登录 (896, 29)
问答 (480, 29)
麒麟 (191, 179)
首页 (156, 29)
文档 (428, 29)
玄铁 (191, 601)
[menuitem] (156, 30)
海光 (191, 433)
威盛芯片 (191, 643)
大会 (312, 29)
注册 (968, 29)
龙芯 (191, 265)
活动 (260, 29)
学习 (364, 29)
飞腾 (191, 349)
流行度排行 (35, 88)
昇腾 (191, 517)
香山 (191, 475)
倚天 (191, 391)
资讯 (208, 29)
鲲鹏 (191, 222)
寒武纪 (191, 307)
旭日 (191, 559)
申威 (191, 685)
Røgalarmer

+--

▶ **DIRECTIONS**: Lay out the rows above as a Markdown table with two columns, Line and Text. Put each row's number under Line and its wording under Text, and leave out any blank lines.

▶ **RESULT OF THE TASK**:
| Line | Text |
|---|---|
| 1 | 登录 (896, 29) |
| 2 | 问答 (480, 29) |
| 3 | 麒麟 (191, 179) |
| 4 | 首页 (156, 29) |
| 5 | 文档 (428, 29) |
| 6 | 玄铁 (191, 601) |
| 7 | [menuitem] (156, 30) |
| 8 | 海光 (191, 433) |
| 9 | 威盛芯片 (191, 643) |
| 10 | 大会 (312, 29) |
| 11 | 注册 (968, 29) |
| 12 | 龙芯 (191, 265) |
| 13 | 活动 (260, 29) |
| 14 | 学习 (364, 29) |
| 15 | 飞腾 (191, 349) |
| 16 | 流行度排行 (35, 88) |
| 17 | 昇腾 (191, 517) |
| 18 | 香山 (191, 475) |
| 19 | 倚天 (191, 391) |
| 20 | 资讯 (208, 29) |
| 21 | 鲲鹏 (191, 222) |
| 22 | 寒武纪 (191, 307) |
| 23 | 旭日 (191, 559) |
| 24 | 申威 (191, 685) |
| 25 | Røgalarmer |